1758535 Members
1825 Online
108872 Solutions
New Discussion юеВ

Fastest Copy Method

 
SOLVED
Go to solution
Geoff Wild
Honored Contributor

Re: Fastest Copy Method

Your main issue isn't any of the methods - but the Clarion itself - it use parity raid - so large data transfers suck - as it has to constantly keep on figuring out the parity....

vxdump, dd, etc are great for mirrored (or RAID 10) type disks...

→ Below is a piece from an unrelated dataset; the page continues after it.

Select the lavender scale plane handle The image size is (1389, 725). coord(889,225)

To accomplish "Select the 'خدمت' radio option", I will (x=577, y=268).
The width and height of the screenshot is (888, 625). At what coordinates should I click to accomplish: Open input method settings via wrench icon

I'm afraid with the CX600 - you will need a long outage....

My 2 cents...

Rgds...Goeff
Proverbs 3:5,6 Trust in the Lord with all your heart and lean not on your own understanding; in all your ways acknowledge him, and he will make all your paths straight.
David Poe_2
Advisor

Re: Fastest Copy Method

Geoff, we are using RAID 10 on our Clariion. The issue is that cp was outpacing every other method by a wide margin which is surprising to me based upon my research for fast copy methods in the forum. Thanks to the suggestions of all, I found that with some tweaking, these other methods were much faster, but still shy of cp. The benefits from what I can see are data integrity checks which add to the processing time. Very soon we will be migrating to a DMX box, but having said that, the I/O on the server is my current constraint and not the SAN or Disk Array.
Zinky
Honored Contributor

Re: Fastest Copy Method

David,

Having just migrated approximately 32 TB of data from 2 EVA5000's to an XP12K over the weekend, I would say dd was on the average 15-20% faster than vxdump/vxrestore and is the fastest. I used a block size of 4096K (4MB). I think in your dd syntax - you were merely using 4KB instead of 4MB - that is why it was slow. On servers where I have 2 FC-HBAs, I run 4 simultaneous dd copies whilst on servers that have 4 FC-HBAS, I run 8 concurrent. I literally approached the limits of my FC-HBAs during my copies.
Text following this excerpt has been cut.